When I came down about an hour later, they were still there, Freeling behind the wheel of the Firebird and Gomez standing next to it. It must have been one powerful itch, because the aztec was shooting pocket pool again, but they didn't follow me when I drove out of the garage, and later when I played a little hide-and-seek on the freeways just to make sure, I didn't spot them or any of the others.

I took Twink Beydon at his word. It was, like I say, my last card, my big play for the brass ring. Even before I left the house I must've had a hunch I wouldn't be sleeping there again for a couple of nights, or forty. I figured a suitcase would be too obvious, so I packed a toothbrush in my inside jacket pocket, and I even got out my dusty old musket from the dresser and loaded her up, though later I stuck her in the glove compartment for safety's sake. And then I took a shower, a shave, said so long to myself in the bathroom mirror, and got dressed for church.

15

I think I called it “one of our less savory neighborhoods.” That must be the euphemism of the year. Oh they've put the new Convention Center down that way and called it urban renewal, but it'll take a hell of a lot more than one measly Convention Center to bring civilization, Doris Day style, back to those parts.

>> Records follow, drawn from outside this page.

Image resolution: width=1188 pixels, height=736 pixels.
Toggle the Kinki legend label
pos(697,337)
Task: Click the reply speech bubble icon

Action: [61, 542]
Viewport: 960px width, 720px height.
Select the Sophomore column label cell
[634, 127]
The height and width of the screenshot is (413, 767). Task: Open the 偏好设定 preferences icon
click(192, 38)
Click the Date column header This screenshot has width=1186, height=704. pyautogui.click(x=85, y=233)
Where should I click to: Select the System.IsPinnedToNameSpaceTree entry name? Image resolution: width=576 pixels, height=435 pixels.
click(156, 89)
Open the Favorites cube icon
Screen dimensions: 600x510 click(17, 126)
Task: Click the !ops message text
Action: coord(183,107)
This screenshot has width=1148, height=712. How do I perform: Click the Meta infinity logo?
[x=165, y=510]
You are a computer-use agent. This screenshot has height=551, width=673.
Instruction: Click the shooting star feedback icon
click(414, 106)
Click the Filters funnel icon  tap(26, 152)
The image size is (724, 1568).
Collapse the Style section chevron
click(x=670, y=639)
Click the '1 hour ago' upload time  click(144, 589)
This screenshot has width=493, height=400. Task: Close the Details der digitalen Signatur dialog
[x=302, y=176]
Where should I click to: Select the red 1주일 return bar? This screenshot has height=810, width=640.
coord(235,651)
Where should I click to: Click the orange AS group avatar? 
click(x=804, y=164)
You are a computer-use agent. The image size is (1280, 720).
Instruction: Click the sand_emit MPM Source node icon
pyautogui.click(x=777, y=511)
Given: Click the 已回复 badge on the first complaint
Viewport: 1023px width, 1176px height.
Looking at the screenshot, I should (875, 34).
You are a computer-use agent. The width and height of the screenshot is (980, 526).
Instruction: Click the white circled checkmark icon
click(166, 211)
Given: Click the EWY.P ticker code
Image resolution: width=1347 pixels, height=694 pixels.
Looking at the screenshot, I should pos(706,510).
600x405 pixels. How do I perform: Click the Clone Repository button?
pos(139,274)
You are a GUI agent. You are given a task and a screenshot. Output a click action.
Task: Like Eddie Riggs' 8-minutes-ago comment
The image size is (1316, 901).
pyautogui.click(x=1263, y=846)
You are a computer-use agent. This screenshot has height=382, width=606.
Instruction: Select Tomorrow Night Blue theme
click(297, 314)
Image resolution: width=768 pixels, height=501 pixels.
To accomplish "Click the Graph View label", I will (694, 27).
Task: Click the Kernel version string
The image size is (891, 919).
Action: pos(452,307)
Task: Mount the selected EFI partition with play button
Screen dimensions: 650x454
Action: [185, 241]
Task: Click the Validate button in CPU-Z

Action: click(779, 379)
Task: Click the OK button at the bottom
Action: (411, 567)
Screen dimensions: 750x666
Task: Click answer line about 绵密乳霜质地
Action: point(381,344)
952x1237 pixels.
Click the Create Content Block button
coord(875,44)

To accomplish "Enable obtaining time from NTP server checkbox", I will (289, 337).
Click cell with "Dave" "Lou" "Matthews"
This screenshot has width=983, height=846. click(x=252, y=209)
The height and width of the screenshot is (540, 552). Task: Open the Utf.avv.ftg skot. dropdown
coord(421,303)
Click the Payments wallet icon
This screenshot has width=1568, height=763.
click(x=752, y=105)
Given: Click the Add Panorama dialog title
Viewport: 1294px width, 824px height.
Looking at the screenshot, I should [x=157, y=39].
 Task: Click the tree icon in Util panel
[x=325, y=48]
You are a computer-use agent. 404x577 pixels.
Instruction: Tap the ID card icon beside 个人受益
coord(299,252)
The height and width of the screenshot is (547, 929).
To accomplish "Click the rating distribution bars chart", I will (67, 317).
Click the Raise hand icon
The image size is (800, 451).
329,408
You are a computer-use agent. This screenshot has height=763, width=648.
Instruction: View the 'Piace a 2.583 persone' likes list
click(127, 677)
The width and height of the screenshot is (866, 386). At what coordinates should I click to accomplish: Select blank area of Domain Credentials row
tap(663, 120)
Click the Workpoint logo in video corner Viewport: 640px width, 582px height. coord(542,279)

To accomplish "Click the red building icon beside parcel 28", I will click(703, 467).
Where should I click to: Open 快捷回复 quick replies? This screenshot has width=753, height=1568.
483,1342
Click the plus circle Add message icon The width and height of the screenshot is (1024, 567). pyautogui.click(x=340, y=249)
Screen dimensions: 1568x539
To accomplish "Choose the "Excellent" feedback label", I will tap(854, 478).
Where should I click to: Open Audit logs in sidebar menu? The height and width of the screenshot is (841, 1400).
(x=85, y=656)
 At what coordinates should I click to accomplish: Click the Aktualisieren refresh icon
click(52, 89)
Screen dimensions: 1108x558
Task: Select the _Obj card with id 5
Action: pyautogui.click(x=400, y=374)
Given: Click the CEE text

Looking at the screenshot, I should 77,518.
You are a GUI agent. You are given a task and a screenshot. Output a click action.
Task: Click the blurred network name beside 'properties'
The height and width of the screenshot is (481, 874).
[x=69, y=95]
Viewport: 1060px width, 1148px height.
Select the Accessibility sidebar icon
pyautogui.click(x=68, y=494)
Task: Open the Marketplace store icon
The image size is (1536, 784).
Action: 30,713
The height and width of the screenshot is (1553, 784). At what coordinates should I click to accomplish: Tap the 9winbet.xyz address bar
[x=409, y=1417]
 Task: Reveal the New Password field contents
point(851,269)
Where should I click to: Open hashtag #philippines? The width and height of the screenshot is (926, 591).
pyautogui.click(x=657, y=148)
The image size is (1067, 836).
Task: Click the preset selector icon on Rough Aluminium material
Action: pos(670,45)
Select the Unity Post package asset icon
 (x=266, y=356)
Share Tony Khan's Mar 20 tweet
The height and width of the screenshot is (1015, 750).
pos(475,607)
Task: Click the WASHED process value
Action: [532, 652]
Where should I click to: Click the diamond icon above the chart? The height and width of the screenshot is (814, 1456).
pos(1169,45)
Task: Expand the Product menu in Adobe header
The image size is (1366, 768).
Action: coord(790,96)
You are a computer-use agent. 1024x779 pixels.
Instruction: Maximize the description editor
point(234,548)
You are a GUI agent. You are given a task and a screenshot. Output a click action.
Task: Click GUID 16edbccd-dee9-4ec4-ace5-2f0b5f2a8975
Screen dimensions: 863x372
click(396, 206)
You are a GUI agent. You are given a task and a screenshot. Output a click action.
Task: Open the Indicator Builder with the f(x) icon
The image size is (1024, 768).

South San Pedro? It's warehouses and markets, and a string of Chink restaurants that look like Seoul, Korea, the morning after the earthquake. They've got rats as big as cats down there—yeah, rats, honest to God, Doris—and the freeways up above in the sky belong to another world. You go out a little further and it's spadesville, solid, where they peddle the dope in six-packs and the law drives around in bulletproof vests shooting at anything that moves. And after that, it's Watts. At night down there you can feel Crime roaming the streets, with bloodshot eyes and a shiv up his sleeve and a sweet hip way of talking that makes your blood run cold, and even on a Sunday afternoon in May you keep your windows rolled up and your doors locked.

A nice place to raise the family.

Five o'clock came and went and so did six. All this is for you, Twink baby, I said in my mind, but the dusty laugh which came back was my own. The bridges were burned all right, and I had an image of Gomez swimming the moat, tugging a pack of crocodiles behind him on leashes.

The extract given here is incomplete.